Der Vorteil der Buckelwalflosse scheint in ihrem Anstellwinkel zu liegen – also dem Winkel zwischen dem Wasserstrom und der Oberseite der Flosse. Ist dieser Anstellwinkel zu steil, kommt es zu einem Strömungsabriss – egal ob nun im Wasser oder in der Luft. Bei einem Flugzeug entsteht so eine Kombination aus zunehmendem Luftwiderstand und verlorenem Auftrieb – es verliert deshalb schnell an Höhe. Experimente zeigen, dass der Anstellwinkel der Flosse beim Buckelwal bis zu 40 Prozent steiler sein kann, bevor es zum Strömungsabriss kommt, wenn man sie mit einer glatten Flosse vergleicht.

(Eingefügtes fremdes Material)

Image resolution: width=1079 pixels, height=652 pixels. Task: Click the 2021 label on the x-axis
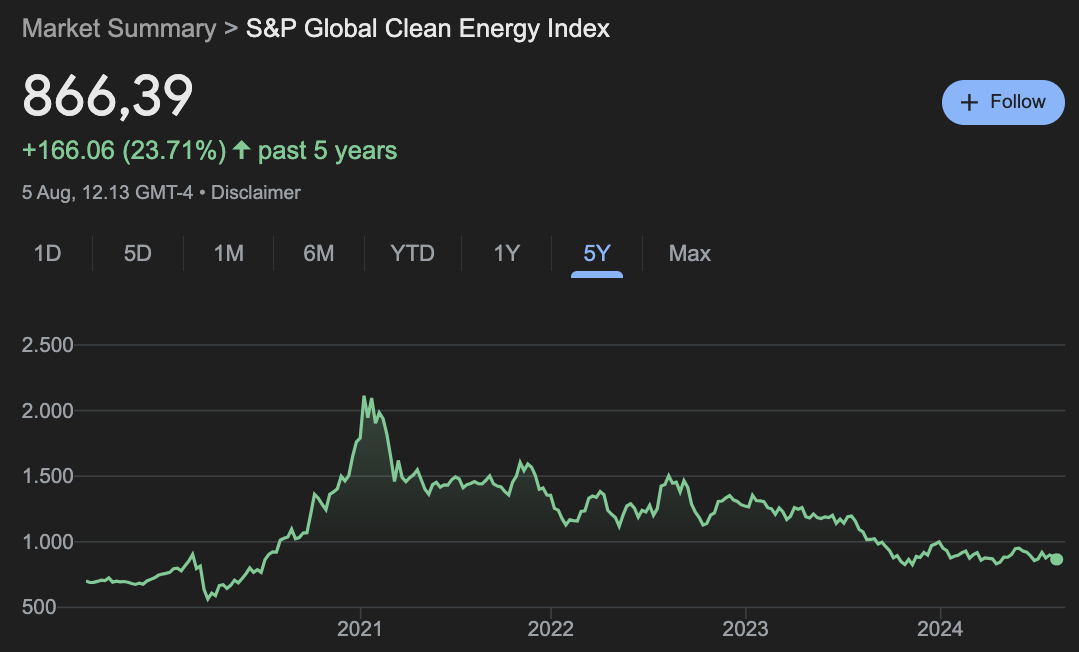pyautogui.click(x=360, y=629)
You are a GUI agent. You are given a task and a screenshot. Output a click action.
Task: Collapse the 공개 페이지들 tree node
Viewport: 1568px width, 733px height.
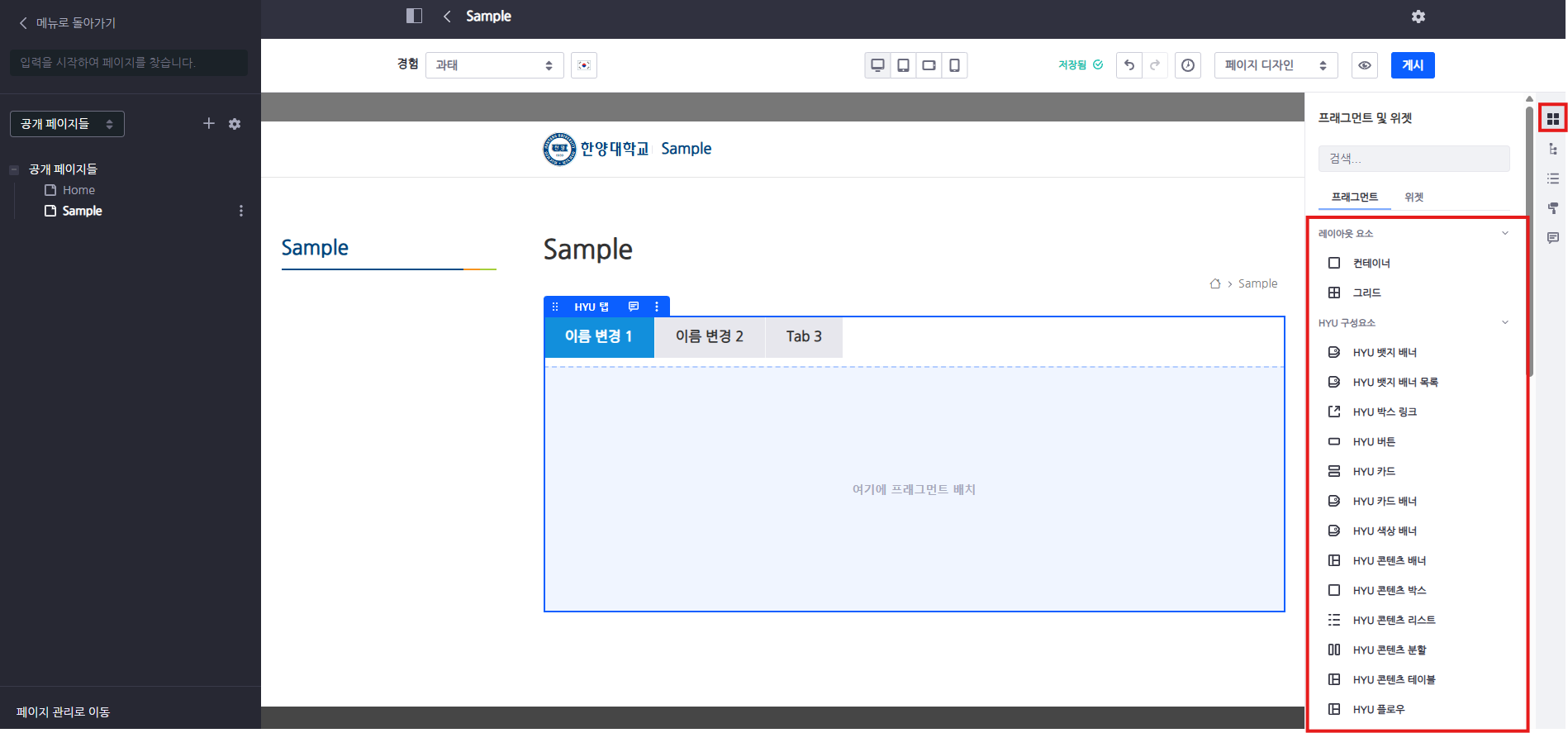tap(14, 169)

In der Harvard-Studie zeigen die Forscher nun, dass die Erhebungen bei der Buckelwalflosse, die man auch Tuberkel nennt, die Druckverteilung verändern. So erfolgt ein Strömungsabriss zwar an einigen Stellen schon früher. Da die verschiedenen Teile der Flosse jedoch verschiedene Anstellwinkel haben, kommt es nur selten zu einem abrupten Strömungsabriss auf ganzer Fläche. Dieser Effekt gibt dem Wal die Möglichkeit, mit höheren Anstellwinkeln zu arbeiten und die hydrodynamischen Einschränkungen seiner Flossen gleichzeitig besser abschätzen zu können.

Die Forscher fanden außerdem heraus, dass die Amplitude der Ausbuchtungen eine größere Rolle als ihre Gesamtzahl spielt. "Die Idee dabei ist, ein Flugzeug zu bauen, das sich leichter steuern lässt und bei dem der Strömungsabriss wesentlich seltener vorkommt", sagt van Nierop. Als Beispiel nennt er Kampfjets, die dadurch akrobatischere Figuren fliegen könnten, ohne abzustürzen. Im Wasser könnten U-Boote deutlicht wendiger werden.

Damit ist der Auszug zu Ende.